Task objective: Please reproduce the following records exactly, with nothing omitted.

───── Available records

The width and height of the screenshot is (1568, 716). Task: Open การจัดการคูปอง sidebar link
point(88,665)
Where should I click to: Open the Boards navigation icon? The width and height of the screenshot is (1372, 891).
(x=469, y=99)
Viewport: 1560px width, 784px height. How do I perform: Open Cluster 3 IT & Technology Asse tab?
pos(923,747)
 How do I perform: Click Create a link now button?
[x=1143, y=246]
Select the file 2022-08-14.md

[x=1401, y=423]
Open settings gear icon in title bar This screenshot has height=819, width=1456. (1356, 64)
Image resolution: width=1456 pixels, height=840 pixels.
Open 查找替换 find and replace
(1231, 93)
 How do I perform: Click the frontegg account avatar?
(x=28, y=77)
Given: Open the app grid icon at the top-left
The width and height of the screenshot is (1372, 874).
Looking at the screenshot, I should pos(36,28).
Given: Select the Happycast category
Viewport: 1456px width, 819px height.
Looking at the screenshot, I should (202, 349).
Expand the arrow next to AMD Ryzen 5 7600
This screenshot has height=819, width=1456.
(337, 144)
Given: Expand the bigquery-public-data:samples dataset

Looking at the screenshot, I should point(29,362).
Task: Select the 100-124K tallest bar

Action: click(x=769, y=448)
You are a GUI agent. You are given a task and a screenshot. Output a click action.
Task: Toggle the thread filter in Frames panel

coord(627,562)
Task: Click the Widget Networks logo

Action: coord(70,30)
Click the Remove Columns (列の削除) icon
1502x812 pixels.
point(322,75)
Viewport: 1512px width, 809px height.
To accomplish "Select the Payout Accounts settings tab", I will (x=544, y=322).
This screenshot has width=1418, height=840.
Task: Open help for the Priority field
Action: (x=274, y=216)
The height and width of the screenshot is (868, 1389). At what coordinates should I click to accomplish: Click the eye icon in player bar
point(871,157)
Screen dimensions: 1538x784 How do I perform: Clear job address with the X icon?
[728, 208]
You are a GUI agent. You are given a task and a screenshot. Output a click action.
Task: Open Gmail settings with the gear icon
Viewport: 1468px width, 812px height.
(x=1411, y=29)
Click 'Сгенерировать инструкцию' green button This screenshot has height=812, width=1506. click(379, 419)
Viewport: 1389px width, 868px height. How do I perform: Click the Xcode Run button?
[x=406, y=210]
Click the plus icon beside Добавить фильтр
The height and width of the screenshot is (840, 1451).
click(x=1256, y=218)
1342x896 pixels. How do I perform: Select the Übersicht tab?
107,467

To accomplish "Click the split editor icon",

──────────

Answer area:
The width and height of the screenshot is (1568, 716). Task: Open การจัดการคูปอง sidebar link
point(88,665)
Where should I click to: Open the Boards navigation icon? The width and height of the screenshot is (1372, 891).
(x=469, y=99)
Viewport: 1560px width, 784px height. How do I perform: Open Cluster 3 IT & Technology Asse tab?
pos(923,747)
 How do I perform: Click Create a link now button?
[x=1143, y=246]
Select the file 2022-08-14.md

[x=1401, y=423]
Open settings gear icon in title bar This screenshot has height=819, width=1456. (1356, 64)
Image resolution: width=1456 pixels, height=840 pixels.
Open 查找替换 find and replace
(1231, 93)
 How do I perform: Click the frontegg account avatar?
(x=28, y=77)
Given: Open the app grid icon at the top-left
The width and height of the screenshot is (1372, 874).
Looking at the screenshot, I should pos(36,28).
Given: Select the Happycast category
Viewport: 1456px width, 819px height.
Looking at the screenshot, I should (202, 349).
Expand the arrow next to AMD Ryzen 5 7600
This screenshot has height=819, width=1456.
(337, 144)
Given: Expand the bigquery-public-data:samples dataset

Looking at the screenshot, I should point(29,362).
Task: Select the 100-124K tallest bar

Action: click(x=769, y=448)
You are a GUI agent. You are given a task and a screenshot. Output a click action.
Task: Toggle the thread filter in Frames panel

coord(627,562)
Task: Click the Widget Networks logo

Action: coord(70,30)
Click the Remove Columns (列の削除) icon
1502x812 pixels.
point(322,75)
Viewport: 1512px width, 809px height.
To accomplish "Select the Payout Accounts settings tab", I will (x=544, y=322).
This screenshot has width=1418, height=840.
Task: Open help for the Priority field
Action: (x=274, y=216)
The height and width of the screenshot is (868, 1389). At what coordinates should I click to accomplish: Click the eye icon in player bar
point(871,157)
Screen dimensions: 1538x784 How do I perform: Clear job address with the X icon?
[728, 208]
You are a GUI agent. You are given a task and a screenshot. Output a click action.
Task: Open Gmail settings with the gear icon
Viewport: 1468px width, 812px height.
(x=1411, y=29)
Click 'Сгенерировать инструкцию' green button This screenshot has height=812, width=1506. click(379, 419)
Viewport: 1389px width, 868px height. How do I perform: Click the Xcode Run button?
[x=406, y=210]
Click the plus icon beside Добавить фильтр
The height and width of the screenshot is (840, 1451).
click(x=1256, y=218)
1342x896 pixels. How do I perform: Select the Übersicht tab?
107,467

To accomplish "Click the split editor icon",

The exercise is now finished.